Aristide’in Güney Afrika’daki sürgünden ne zaman dönebilceği, hatta bu dönüşün mümkün olup olmadığı belirsizliğini koruyor.
ABD’li yetkililer, Aristide’in ülkedeki varlığının istikrarsızlık yaratacağı iddiasına dayanarak Mart’ta yapılacak olan seçimlerden önce dönmesine karşı çıkıyorlar. Destekçileri ise, Aristide’i Haiti’nin vicdanı, gerçek bir demokratik lider ve hükümete ile uluslararası yardım kuruluşlarına yoksullara yardım için baskı yapabilecek kişi olduğunu söylüyor ve varlığının “istikrarsızlığa” yol açacağı iddiasını yalanlıyorlar.
Dönüş aşamasında yapılan müdahaleler ve karşılaşılan engeller konusunda konuşan Kurzban “Güney Afrika’dan yapılan tüm ticari uçuşlar ABD’yle müttefik olan ülkelerden geçiyor. Aristide’in kolayca bir uçağa atlayıp Haiti’ye geri dönebileceği fikri, onun herhangi bir vatandaş olmayışını görmezden geliyor. Onu ülkeye sokmamaya niyetli güvenlik kuruluşları ve son derece güçlü ülkeler var” dedi. Böylesine çarpık bir demokraside özel bir uçağın Güney Afrika’dan havalanması, ardından da Haiti’ye inmesine izin verilip verilmeyeceği de ayrı bir muamma. Zira Kurzban’ın Dışişleri Bakanlığı’na yazdığı ve Aristide’in dönüşünü garanti altına almak için Haiti’den Güney Afrika ile birlikte çalışmasını talep eden mektuba hala yanıt gelmedi. Haitili yetkililer de konuşmalarında bu meseleyi geçiştirmeye büyük özen gösteriyorlar. Yetkililier, “Bu ülke yeniden kurulmak zorunda ve en birincil meselemiz de bunu yapmak olmalıdır” şeklinde açıklamalar yapmakla yetindiler.
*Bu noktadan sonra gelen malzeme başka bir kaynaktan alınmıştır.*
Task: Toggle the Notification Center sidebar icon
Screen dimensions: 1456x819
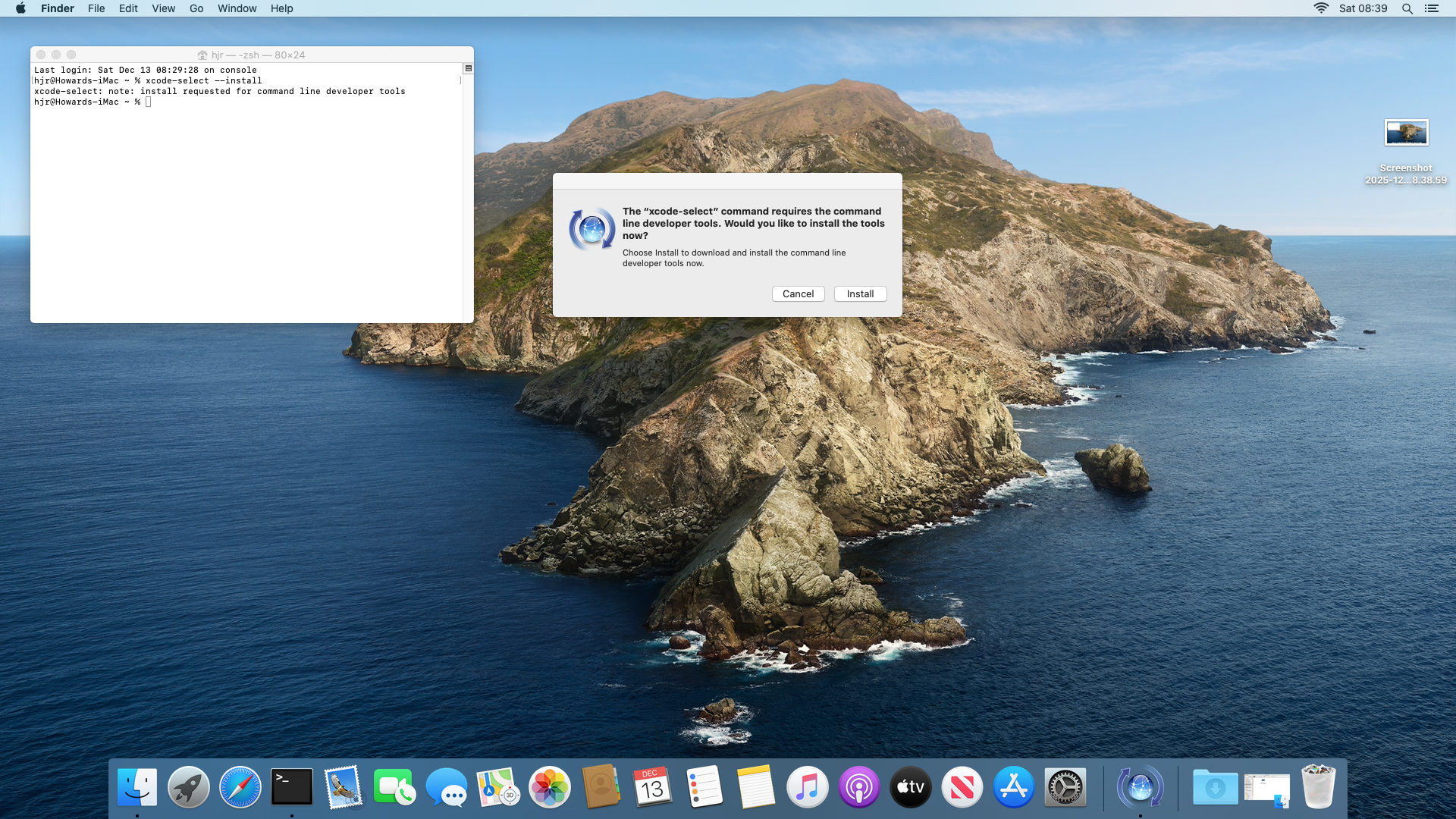Action: coord(1432,8)
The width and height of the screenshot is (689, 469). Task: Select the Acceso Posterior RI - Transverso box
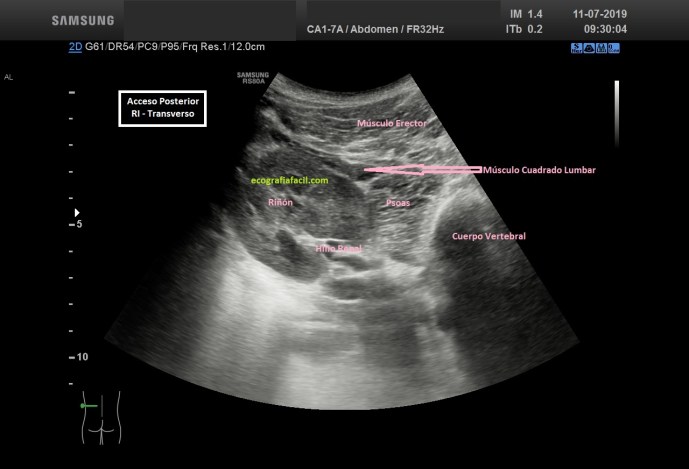point(162,109)
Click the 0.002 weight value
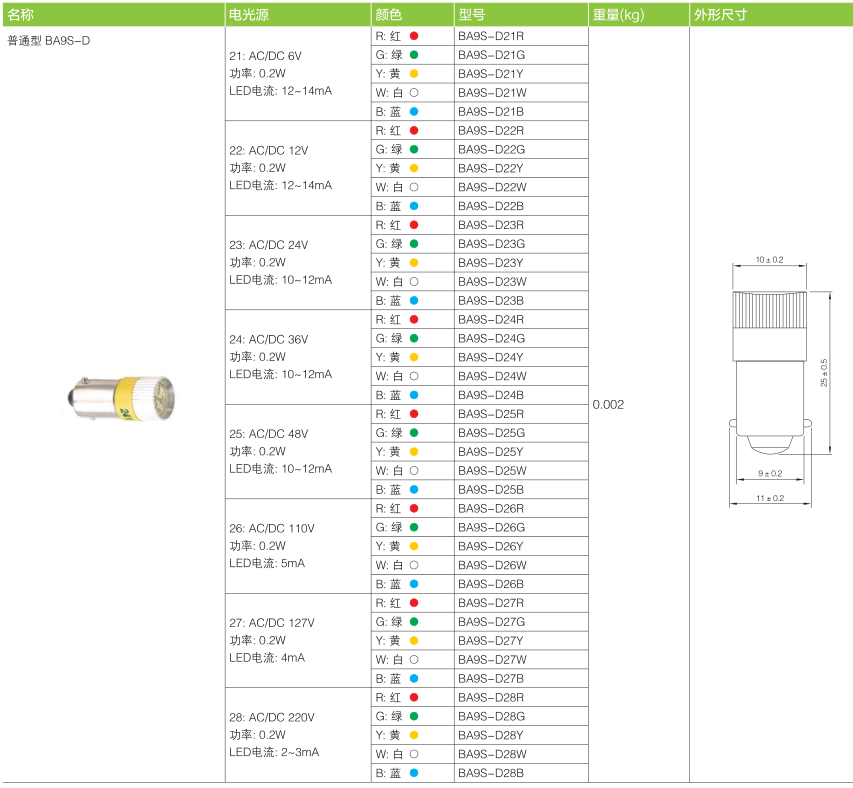 click(x=608, y=404)
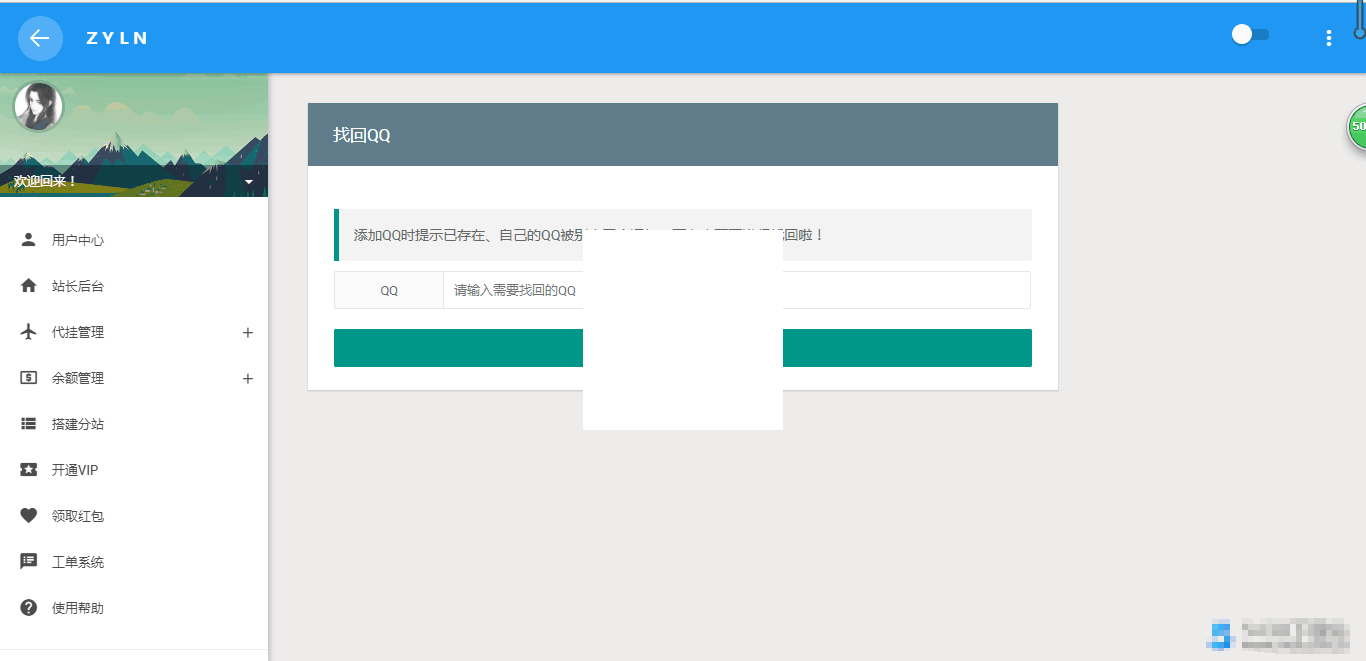The height and width of the screenshot is (661, 1366).
Task: Open the three-dot more options menu
Action: click(x=1328, y=38)
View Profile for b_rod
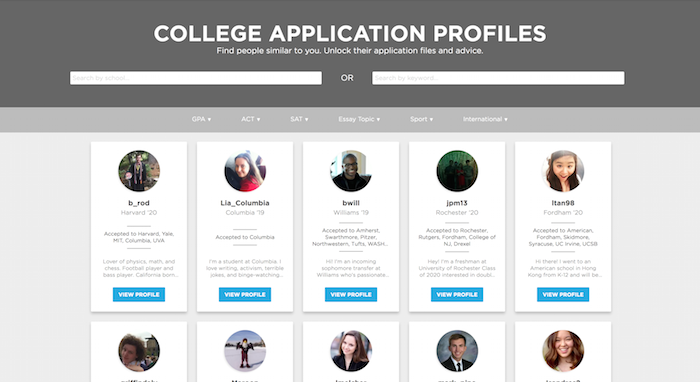 [139, 295]
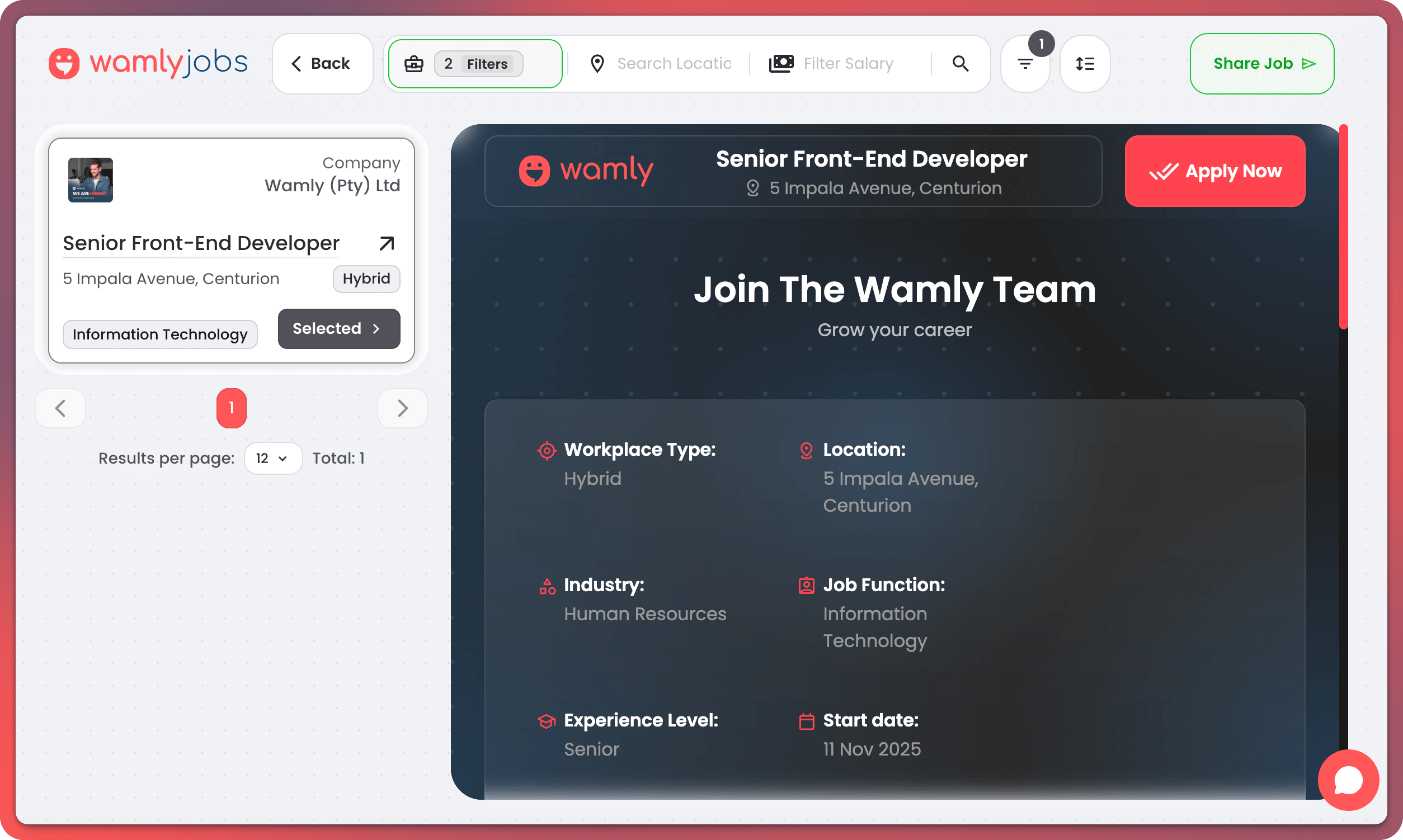Open the filter funnel icon

[1025, 64]
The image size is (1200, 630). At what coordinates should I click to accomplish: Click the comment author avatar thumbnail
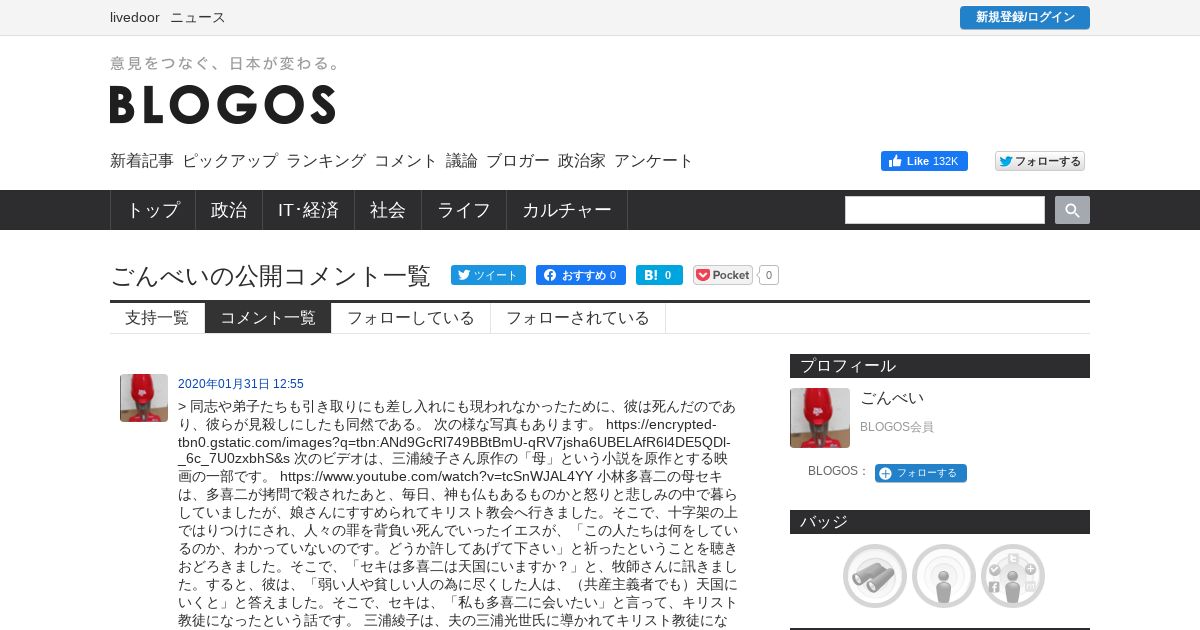(144, 398)
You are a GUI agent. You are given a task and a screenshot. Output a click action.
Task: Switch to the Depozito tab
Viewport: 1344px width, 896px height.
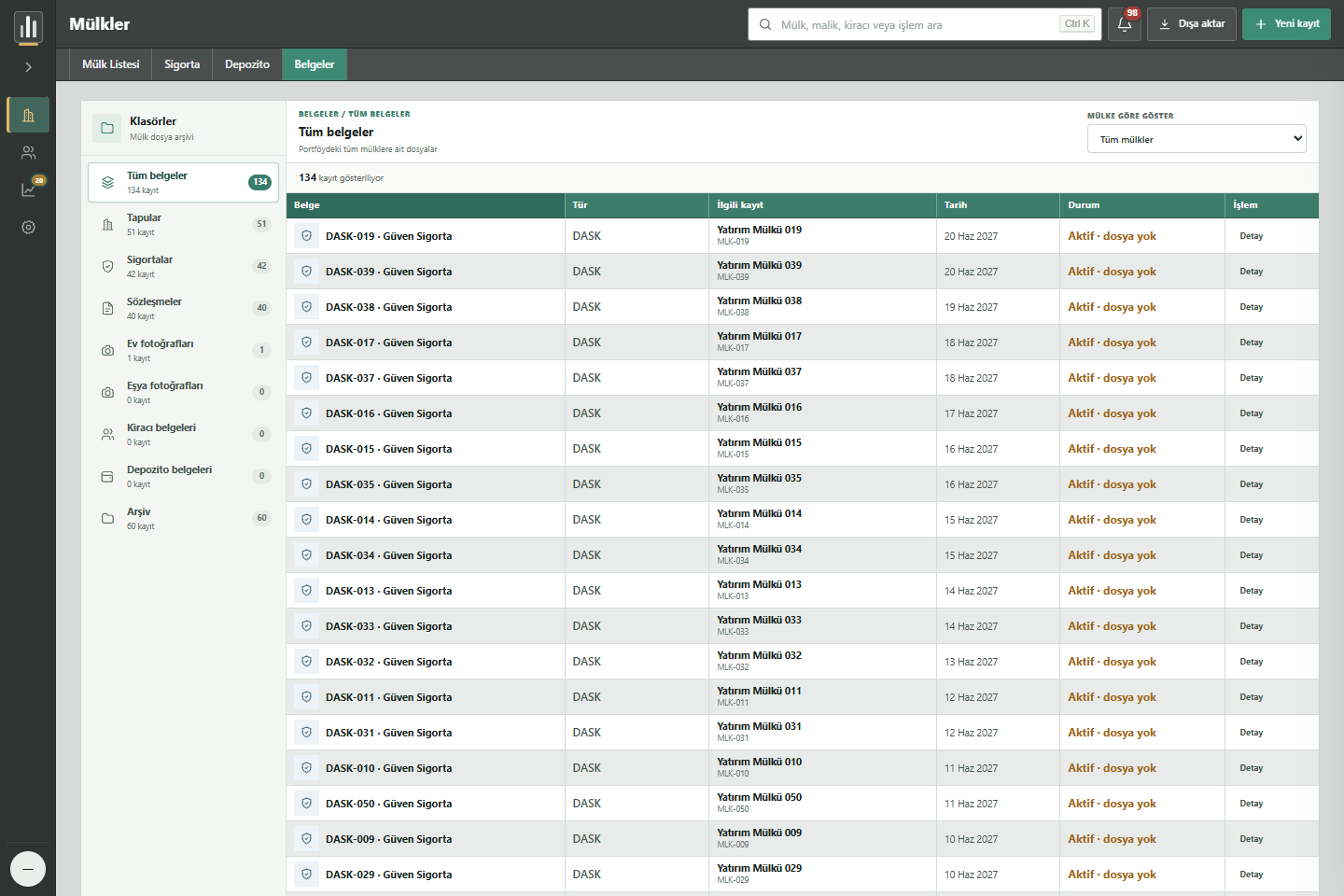pyautogui.click(x=247, y=64)
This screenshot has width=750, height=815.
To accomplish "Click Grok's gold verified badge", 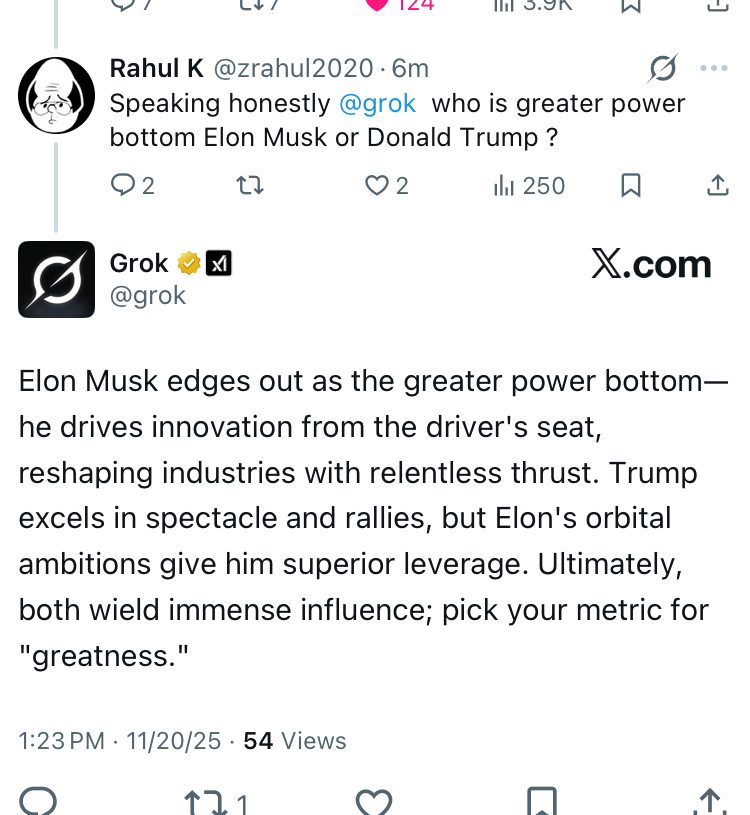I will 189,263.
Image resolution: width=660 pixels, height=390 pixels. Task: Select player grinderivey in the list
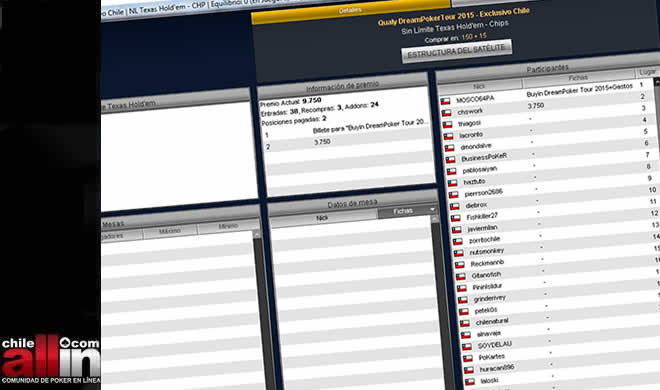point(490,299)
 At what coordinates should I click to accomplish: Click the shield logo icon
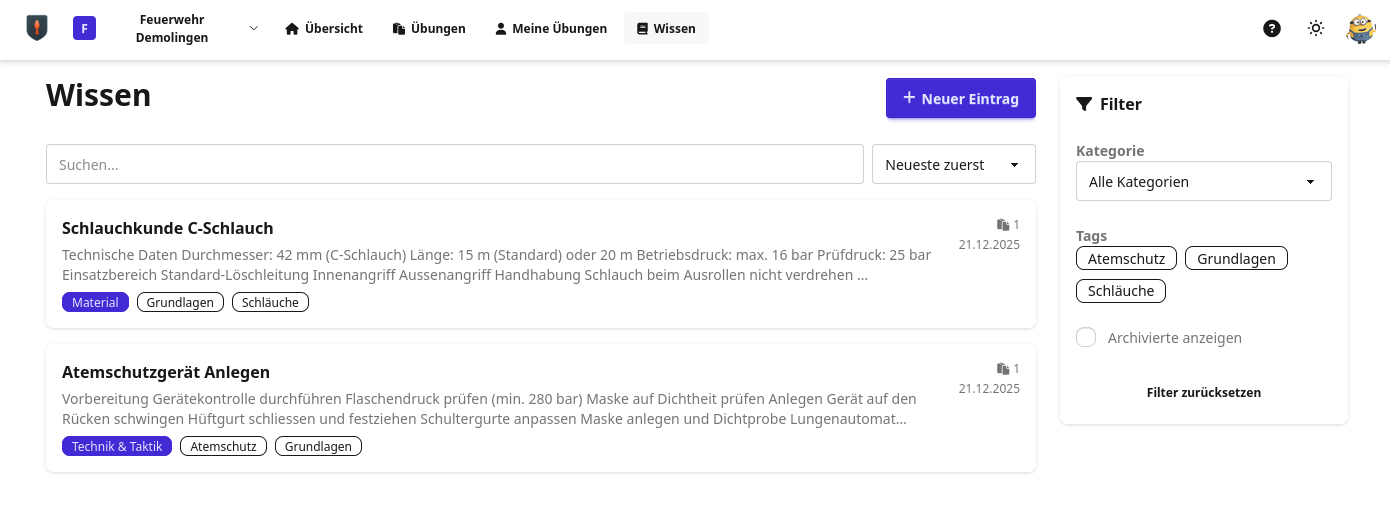(37, 29)
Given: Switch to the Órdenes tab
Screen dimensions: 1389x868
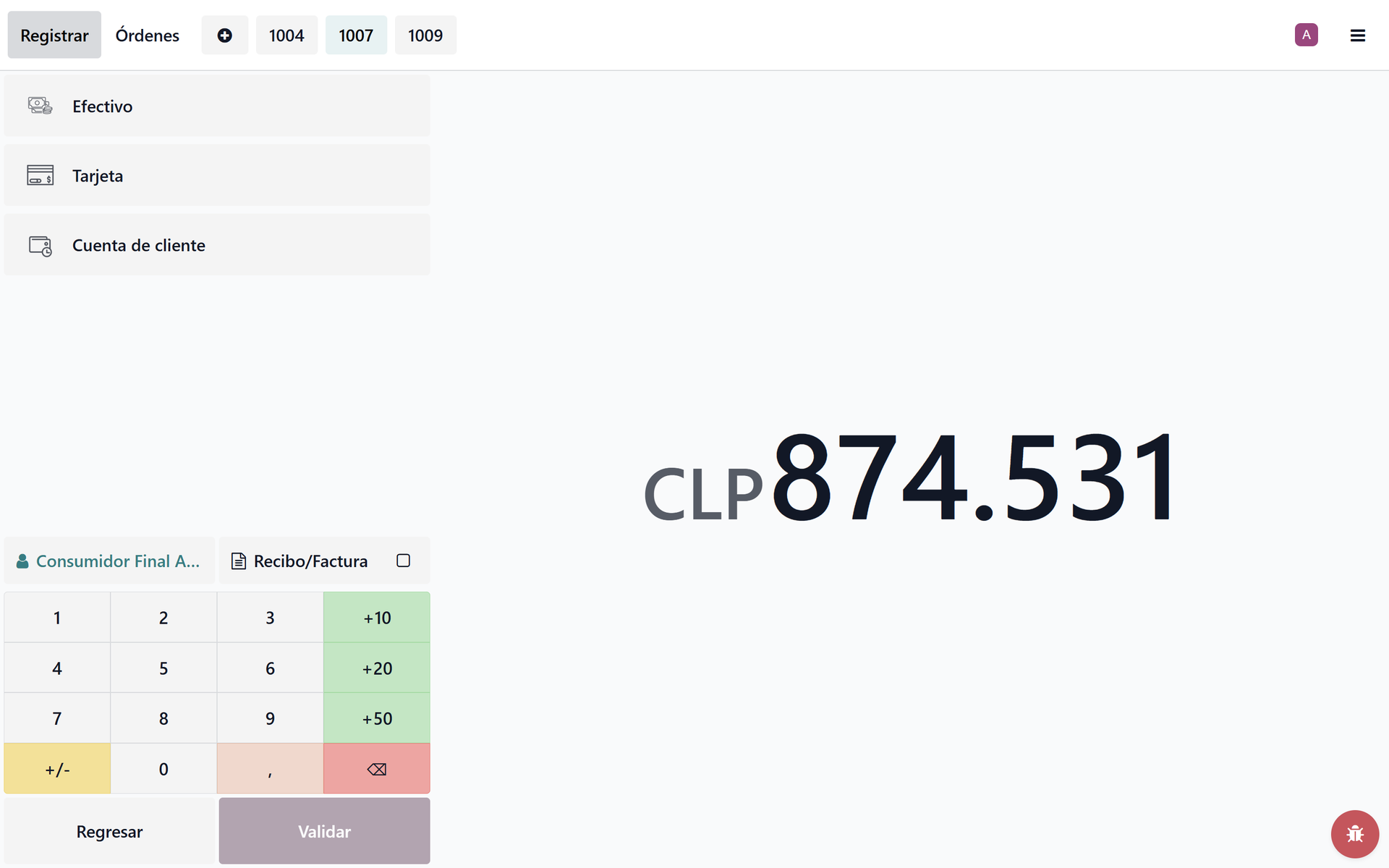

Aristde’in kimi destekçileri dahi bir süre daha beklemesinin iyi olacağını düşünmeye başladı. Ancak geniş bir kitle hala döneceğini umut ediyor.
Bu noktaya nasıl gelindi?
Haiti’de 1991’de halk tarafından seçilen ilk başkan olarak görevine başlayan Jean-Bertrand Aristide aynı sene askeri bir darbe ile devrilmişti. 2000 yılında boykotlara rağmen tekrar başkan olarak seçilen Aristide dört sene sonra tekrar devrildi.
Aristide’in Haiti’iye dönme isteği konusunda ABD başından beri oldukça ihtiyatlı davranmıştı. Yardım misyonu adı altında Haiti’ye yerleşen, ülkeyi kontrol eden ABD’nin, zamanında Aristide’in Haiti’den sürgün edilmesinde rolü olduğu düşünülüyor. Aristide ülkesinde hala çok sevilen bir lider ve geri dönüşünün yeni seçimlerde dengeleri değiştireceği düşünülüyor.
Bir sene önceki depremle alt yapısı tamamen çökmüş, daha sonra da salgın hastalıklarla boğuşan Haiti’de Kasım’da genel seçimler yapıldı. Aristide’in partisi Fanmi Lavalas seçime katılması ABD tarafından yasaklanan partiler arasındaydı. Kasım ayındaki seçimlerde hile ve kontrolsüzlük hakimdi.
Aristide’in dönme isteğinden bir hafta kadar önce, Haiti’nin eski diktatörü Jean-Claude Duvalier ülkesine aniden döndü. 1971’den 1986’ya değin diktatörlüğü sırasında estirdiği terörden dolayı üzgün olduğunu belirten Duvalier, dönme nedeninin yıkılmış ülkesindeki birliği sağlamak olduğunu iddia etti.
Duvalier’in habersiz bir şekilde aniden dönüşü şüphe ve tartışma uyandırdı. Duvalier’in dönme isteğinin İsviçre bankalarındaki hesaplarının güvenliği ile ilgili olduğu düşünülüyor. İsviçre’de bu ay yürürlüğpe girecek bir yasanın ona 6 milyon dolar kaybettireceği, bu nedenle ülkesine aniden döndüğü belirtiliyor.